Problem to solve: In the linked-list passage below, which nodes make up the cycle in the 9-node example? List them all.

Passage for review:
▬▬▬▬▬▬
We're getting close to an algorithm for finding a duplicate value. How can we find the beginning of a cycle?

Again, drawing an example is helpful here:

A linked list with 9 nodes represented by circles and arrows, with a cycle because node 9 links back to node 6.

If we were traversing this list and wanted to know if we were inside a cycle, that would be pretty easy—we could just remember our current position and keep stepping ahead to see if we get to that position again.

But our problem is a little trickier—we need to know the first node in the cycle.

What if we knew the length of the cycle?

If we knew the length of the cycle, we could use the “stick approach” to start at the head of the list and find the first node. We use two pointers. One pointer starts at the head of the list:

We put a pointer above node 1, and we know the cycle has 4 steps because it uses nodes 6, 7, 8, and 9.

Then we lay down a “stick” with the same length as the cycle, by starting the second pointer at the end. So here, for example, the second pointer is starting 4 steps ahead because the cycle has 4 steps:

We put a second pointer above node 4 and connected it to the first pointer at node 1, forming a "stick" 4 nodes long.

Then we move the stick along the list by advancing the two pointers at the same speed (one node at a time).

The "stick" advancing down the linked list, now with the first pointer at node 4 and the second pointer at node 8.

When the first pointer reaches the first node in the cycle, the second pointer will have circled around exactly once. The stick wraps around the cycle, and the two ends are in the same place: the start of the cycle.

The "stick" wrapped around the cycle with both pointers on the start of the cycle, node 6. The pointers are on the same node because the cycle and stick are the same length.

We already know where the head of our list is (the last position in the list) so we just need the length of the cycle. How can we find the length of a cycle?

If we can get inside the cycle, we can just remember a position and count how many steps it takes to get back to that position.

How can we make sure we’ve gotten inside a cycle?

Well, there has to be a cycle in our list, and at the latest, the cycle is just the last node we hit as we traverse the list from the head:

So we can just start at the head and walk $n$ steps. By then we'll have to be inside a cycle.
▬▬▬▬▬▬
Given entries:
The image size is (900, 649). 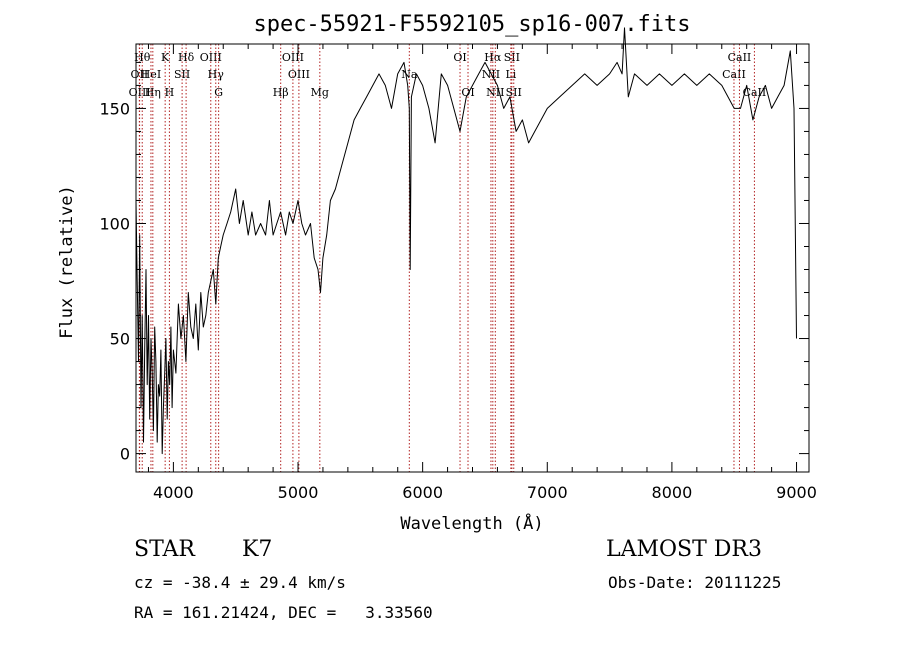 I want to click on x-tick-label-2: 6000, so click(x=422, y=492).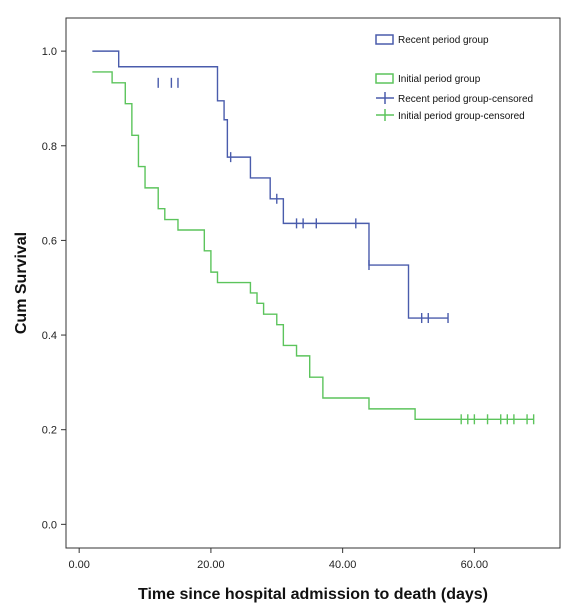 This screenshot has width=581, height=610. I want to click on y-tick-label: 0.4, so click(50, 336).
▬▬▬▬▬▬
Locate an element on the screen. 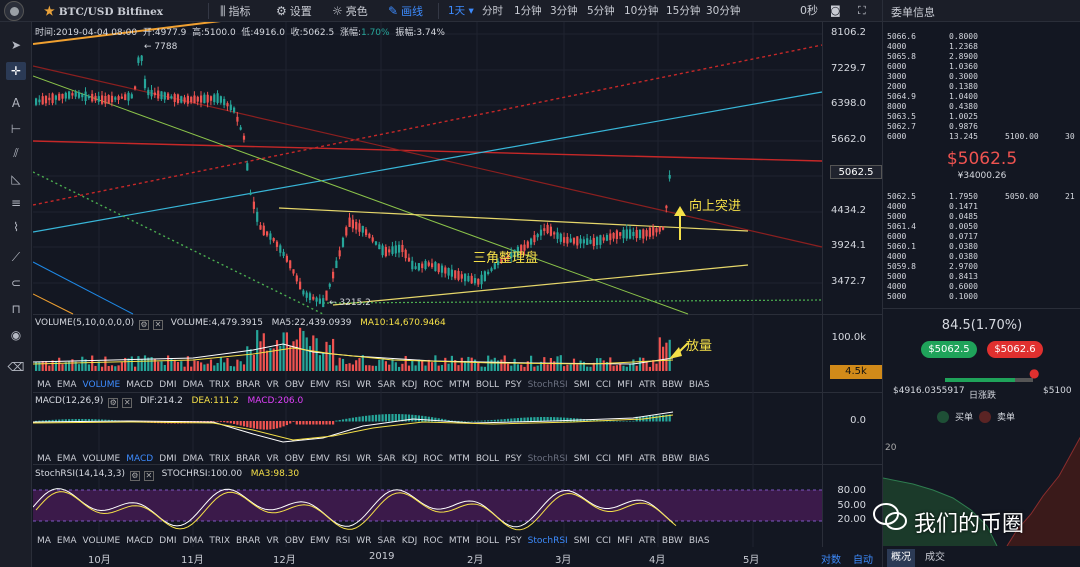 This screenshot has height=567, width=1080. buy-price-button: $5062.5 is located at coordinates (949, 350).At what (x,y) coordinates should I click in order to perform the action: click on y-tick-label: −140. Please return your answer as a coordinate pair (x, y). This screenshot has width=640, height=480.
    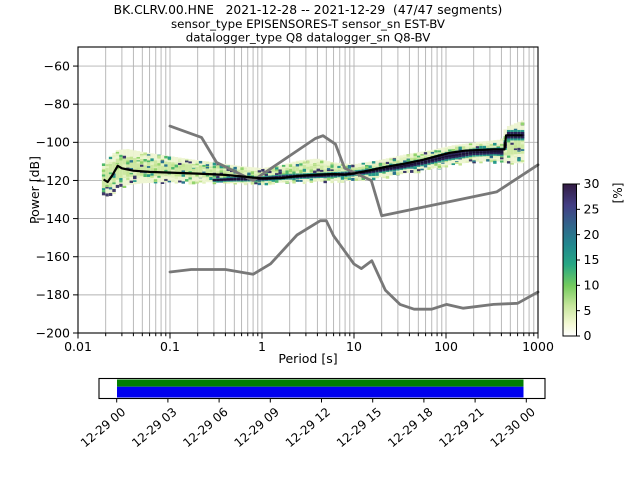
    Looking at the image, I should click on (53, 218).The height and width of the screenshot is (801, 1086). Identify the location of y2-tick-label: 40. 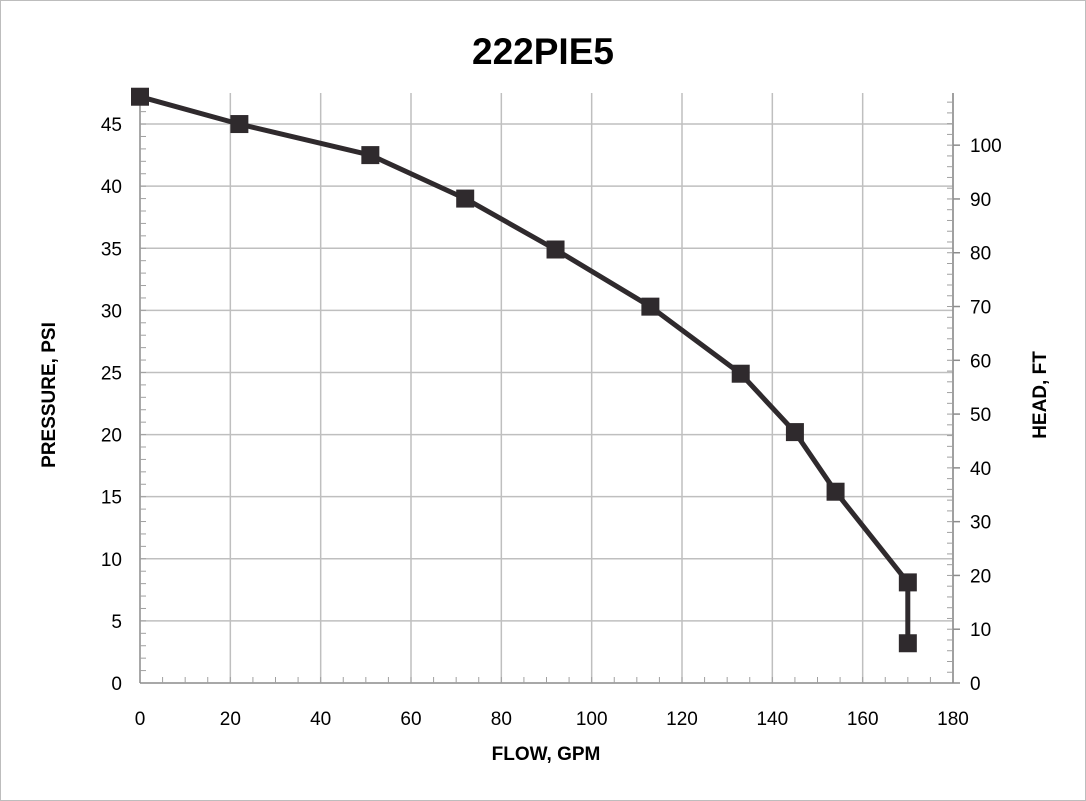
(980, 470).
▬▬▬▬▬▬
Exercise result: Nodes 6, 7, 8, and 9.